Reactions were performed in 20 µl containing 10fmol of homoduplex or heteroduplex [32P]-labeled DNA in 25mM HEPES pH 7.8, 130mM NaCl, 2mM MgCl2, 1mM DTT, 100–200 µg/ml acetylated BSA (Promega), 25 µM ADP (Sigma) and 15% glycerol. Poly(dI-dC) (5ng/µl) (Amersham) was added as non-specific competitor. For gel shift assays using blocked-end DNA, streptavidin–biotin blocked-ends 32P-DNA (1fmol), HPLC-purified cold DNA (9fmol) and streptavidin [850 nM] were incubated on ice for 10min prior to the binding reaction. PCR-purified homoduplex DNA (5ng/µl) was used as non-specific competitor. Samples were evaluated following electrophoresis at 4°C, on 4% polyacrylamide (29:1 bis), 4% glycerol gel in TBE buffer. For EMSA assays using streptavidin–biotin blocked-end DNA, the electrophoresis was developed on 4% polyacrylamide (37.5:1 bis) and 5% glycerol gel in TAE buffer. Gels were dried, visualized using Thyphoon 9410 Phosphorimager and quantified using Quantity One® software (Bio-Rad).
MMR assays were performed with either purified proteins or nuclear extracts using a circular DNA containing a G/T mismatch (24fmol) and a strand scission 5′ to the mismatch (34). In the purified system, mismatch-provoked excision was determined in reactions containing RPA (800fmol), hMLH1–hPMS2 (400fmol), EXO1 (5fmol) and indicated amount of hMSH2–hMSH6 as previously described (35). Reactions (20 µl) were assembled on ice, incubated at 37°C for 10min and terminated by Proteinase K digestion. DNA samples were recovered by ethanol precipitation after two phenol extractions to remove proteins. The mismatch-provoked excision (generating a single-stranded gap) was scored by restriction enzyme digestion as described previously (34,35). In the nuclear extract system, the complete MMR reaction (including mismatch-provoked excision, gap-filling and ligation) was assayed using 50 µg of nuclear extract as previously described (36).
Immunohistochemical (IHC) staining was performed on 4 µm thick, formalin-fixed, paraffin-embedded tumor sections using Dako TechMate staining robot (DAKO, Glostrup). Samples were deparaffinized and rehydrated through graded alcohol to water. Antigen retrieval was achieved by microwave treatment in 10mM citrate buffer (pH 6). Subsequently, samples were cooled with citrate buffer at room temperature for 1h and washed with distilled water. EnVision™ + kits (K4007, DAKO) were used to prepare the samples for immunostaining. Slides were incubated overnight at 4°C with primary antibody against hMLH1 (clone 14, Oncogene, 1:10; Calbiochem), hMSH2 (clone GB121, Oncogene, 1:20; Calbiochem) and hMSH6/GTBP (mAB clone 44, 1:400; Becton Dickinson Transduction Lab). After overnight incubation, samples were placed in Dako TechMate immunostaining robot following the manufacturer recommendations. This system uses a goat antibody against mouse conjugated with horseradish peroxidase. The final samples are immuno- and hematoxylin-stained. Slides were dehydrated in graded alcohols, cleared in and coverslipped. A tonsil tissue corresponding to reactive lymphoid hyperplasia was used as negative control, omitting the primary antibody in the process described above. Only samples showing positive immunostaining, adjacent to the tumoral tissue (normal mucosa, inflammatory elements in the submucous or dermal chorion), were considered. If these elements were not present, the procedure was repeated at least three times. If these nontumoral elements were still negative for inmunostaining, these samples were deemed not useful for IHC.

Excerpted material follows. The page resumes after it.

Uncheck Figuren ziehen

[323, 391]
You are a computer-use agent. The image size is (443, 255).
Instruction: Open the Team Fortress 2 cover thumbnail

The hMSH2(M688R) mutation has been associated with 104 tumors in five Tenerife families (Table 1, updated from ref. 37,38). All tumors analysed contained the c.2063T→G in exon 13 of the hMSH2 gene that results in the missense alteration hMSH2(M688R) and displayed MSI-H. Many tumors in these families displayed loss of heterozygosity of the WT allele (37,38). Colorectal cancer was the most frequent tumor (51.9%) followed by endometrial cancer (9.6%), skin and soft tissue tumors (6.7%) and CNS tumors (5.8%) (six patients: glioblastomas, three patients; other CNS tumors, three patients). The first leiomyosarcoma related to LS/HNPCC was described in these families (38). A high proportion of breast cancer has been found (6%), although the numbers are likely to be an overestimation since vast majority of the cases appeared in a single family. The average age of appearance of the first tumor in these families was 49.1±0.13 years. Six family members (6.7%) developed their first tumor before age 30 years. These included a glioblastoma in one carrier (6 years of age), a leiomyosarcoma and brain tumor in one carrier (18 and 21 years) and colon cancer in two other carriers (25 and 28 years). Moreover, a patient unavailable for mutation testing but whose father carried the hMSH2(M688R) mutation developed a lymphoma at 5 years.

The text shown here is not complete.